| 遼鶴丸 | |||
| 藩名 | 久留米藩 | ||
| 藩主 | 有馬慶親 | ||
| 船種 | スクーナー輸送船 | ||
| 機関 | 帆走 | ||
| 備砲 | 0門 | ||
| 材質 | 木製 | ||
| 馬力 | 0馬力 | ||
| 写真 | 絵図 | ||
■ 詳細
1866年に購入した木製帆船で、原名は「タイヤシン」、長14間・幅3間2尺・190トンでした。

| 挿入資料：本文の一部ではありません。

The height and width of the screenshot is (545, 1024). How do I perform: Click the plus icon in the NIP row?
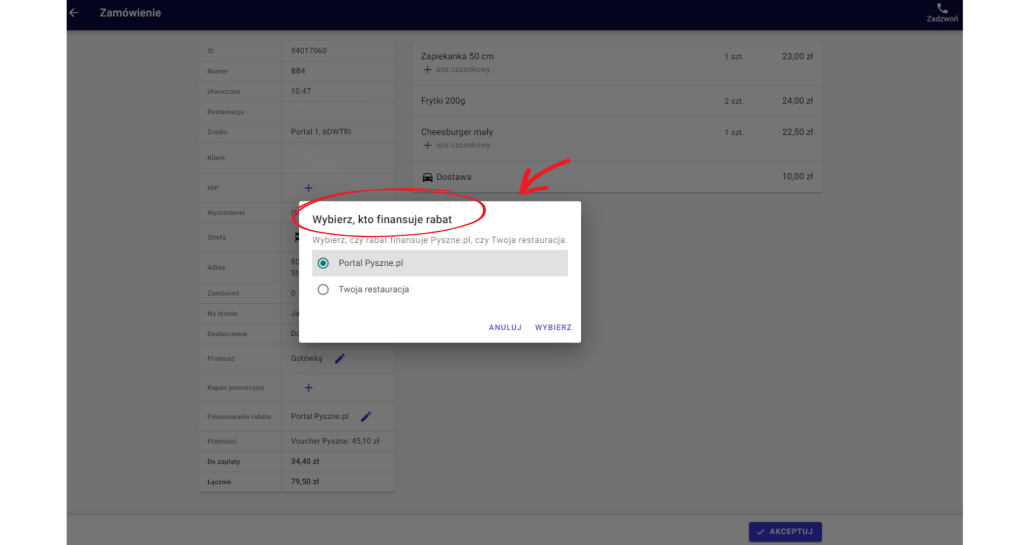(x=308, y=188)
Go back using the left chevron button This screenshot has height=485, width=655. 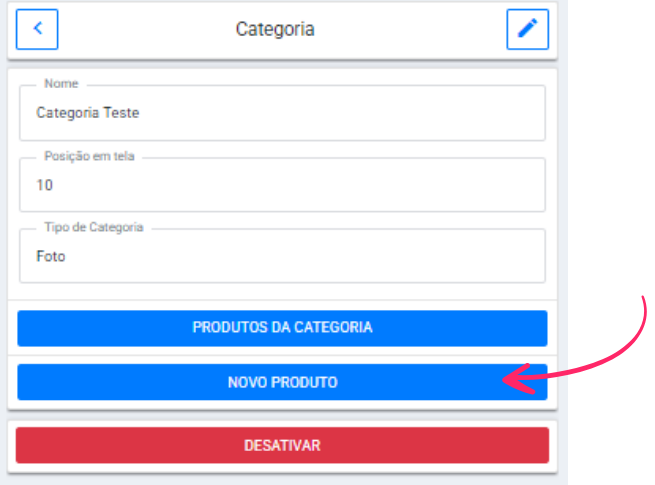37,29
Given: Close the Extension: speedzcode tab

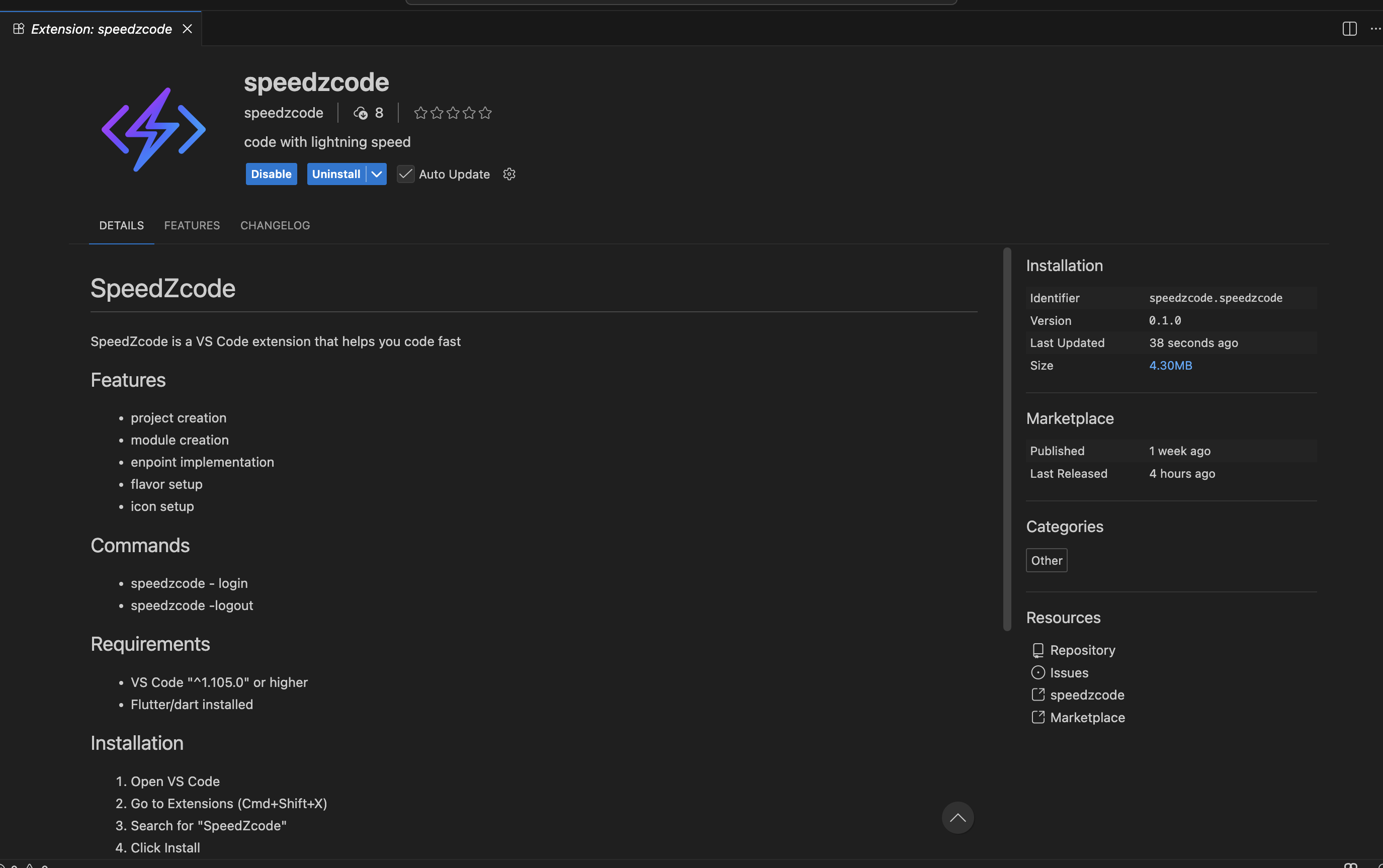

元治元年(1864)1月に、久留米藩は英国から蒸気艦船「雄飛丸」を購入して洋式海軍を創設し、翌年には米国から木造帆船「玄鳥丸」を購入、英国からは木造蒸気船「晨風丸」・木造帆船「翔風丸」「遼鶴丸」、蒸気艦船「神雀丸」を購入して兵式も西洋方式とし、幕府、薩摩藩、佐賀藩につぐ強力な海軍力をつくり上げました。
目次
所属した久留米藩と幕末の動き
この汽船・遼鶴(りょうかく)丸を保有したのは、筑後の久留米藩(有馬家)です。二十一万石の大藩で、洋式の船をそろえて海防にあたりました。
久留米藩は幕末、尊皇攘夷の気運が非常に強い藩でした。なかでも神職出身の志士・真木和泉(保臣)は、久留米を代表する尊攘思想家として知られ、寺田屋事件や禁門の変にかかわり、最後は京都・天王山で同志とともに自刃しました。一方で藩の上層部は佐幕的な立場をとることもあり、藩論は勤皇と佐幕のあいだで大きく揺れ、維新後には藩内対立が「久留米藩難事件」として噴き出します。遼鶴丸は、そんな揺れる大藩・久留米が持った一隻でした。